An interesting phenomena is the out-of-town buyer that shops at length online, comes to Santa Fe to look in person and decides to buy their first choice of homes from their time online no matter what else they see in person. They had made up their minds yet wanted confirmation.

A property is not the same in person as it is online. It can never exactly match due to limitations of images, the different light and the lack of touch or smell when you are sitting at a keyboard. Some say the energy is palatable in person while not discoverable online. It is instrumental to look first before you spend all day getting in and out of a car and walking through numerous homes that all start to look alike. Sometimes the second visit to a home is surprising in that it’s not what you remember seeing the first time.

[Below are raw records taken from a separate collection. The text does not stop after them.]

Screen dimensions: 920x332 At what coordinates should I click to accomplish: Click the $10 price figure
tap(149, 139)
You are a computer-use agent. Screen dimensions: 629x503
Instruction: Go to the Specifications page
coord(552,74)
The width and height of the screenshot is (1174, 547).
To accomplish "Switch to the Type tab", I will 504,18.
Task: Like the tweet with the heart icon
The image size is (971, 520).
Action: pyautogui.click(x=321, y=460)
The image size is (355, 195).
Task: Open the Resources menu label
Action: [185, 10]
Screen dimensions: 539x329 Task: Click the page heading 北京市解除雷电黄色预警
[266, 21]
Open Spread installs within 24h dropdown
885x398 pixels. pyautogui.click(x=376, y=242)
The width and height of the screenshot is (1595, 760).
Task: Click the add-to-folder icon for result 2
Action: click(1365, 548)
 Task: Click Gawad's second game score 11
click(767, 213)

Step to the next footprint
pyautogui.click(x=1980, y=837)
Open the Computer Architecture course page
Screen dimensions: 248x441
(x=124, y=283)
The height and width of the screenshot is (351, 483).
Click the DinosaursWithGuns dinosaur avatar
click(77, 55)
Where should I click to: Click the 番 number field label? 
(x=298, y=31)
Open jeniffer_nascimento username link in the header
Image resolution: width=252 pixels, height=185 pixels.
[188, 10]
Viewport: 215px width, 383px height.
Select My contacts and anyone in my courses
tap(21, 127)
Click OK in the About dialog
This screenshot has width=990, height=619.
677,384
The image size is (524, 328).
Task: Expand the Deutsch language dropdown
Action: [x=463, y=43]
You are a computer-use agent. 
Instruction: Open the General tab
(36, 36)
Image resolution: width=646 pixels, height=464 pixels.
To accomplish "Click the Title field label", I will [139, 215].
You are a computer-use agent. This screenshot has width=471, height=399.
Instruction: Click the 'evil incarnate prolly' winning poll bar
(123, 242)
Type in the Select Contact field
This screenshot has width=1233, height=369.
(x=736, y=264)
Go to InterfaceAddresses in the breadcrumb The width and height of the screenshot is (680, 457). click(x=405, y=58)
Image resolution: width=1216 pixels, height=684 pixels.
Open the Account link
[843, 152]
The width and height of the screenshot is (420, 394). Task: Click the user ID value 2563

So how does one differentiate the cries for attention from the facts when choosing between Realtors or choosing a home to buy? And are there any facts contained in that act of crying out for attention? Sometimes there are, sometimes not so much. Possibly the most important attribute of an excellent Realtor is knowledge about the market and the process of buying and selling. Newly licensed people can do just fine for their customers; I used to hire and train new Realtors for a living and many went on to become top producers. They may very well have been successful without my help, but the point is everyone has to have knowledge and be able to use it in their career. If you need lots of help, choose someone with patience and knowledge. Maybe life experience is worth more than real estate intelligence on occasion. Both is often the best.

Those print and online property ads are all begging for attention. Don’t you find you have to read the text carefully to determine what is really being said? Code words are used frequently and certain positive aspects are touted even if they seem like minor players. If a property is walking distance to the Plaza, does that tell you that people who are unable to walk are being discriminated against by that claim? Does that tell you its close to music on the bandstand, holiday lights and the fiesta celebrants? Are some statements subject to interpretation or should you take everything at face value? If a home has a unique design, is that good or bad? Maybe a buyer wants traditional and conventional design, not unique. Architecturally stunning is a nice phrase. Is that something you must have in your next home? Are you paying extra for the design that does not add to function?

Take me! Take me! like the kid at the playground not wanting to be left off of either team as the captains choose sides. That’s what our listings are saying, they are crying for attention. They are not wall flowers or shy types standing there in the shadows. If a home is for sale, you everyone should know about it.

Hear Ye Hear Ye !! This home is for sale. Inquire at www.123mainSTREETdotCOM. And while you are on my site, register for a free trip to another part of the world. Drawings hourly!

I try not to respond quickly to advertising. If I am going to spend money, I want to research a little bit first, time permitting. Maybe the heavily advertised product is the one I end up getting, but not because George Clooney told me it was a good thing to have. A yogurt is a yogurt while a teepee is not a yurt. Look it up!

Good luck with your fact checking and your decision-making. Call me for quality assistance.

What is important to you?

If it is important to you, do you nurture and protect it? Do you feed it and help it grow? Do you lock it up at night and create layers of security so it will not be taken away from you? If it is important to you, could you exist without it? We all have things that are very important to us. And my point is that someone who does not recognize and understand what is important to you maybe should not be your associate or friend.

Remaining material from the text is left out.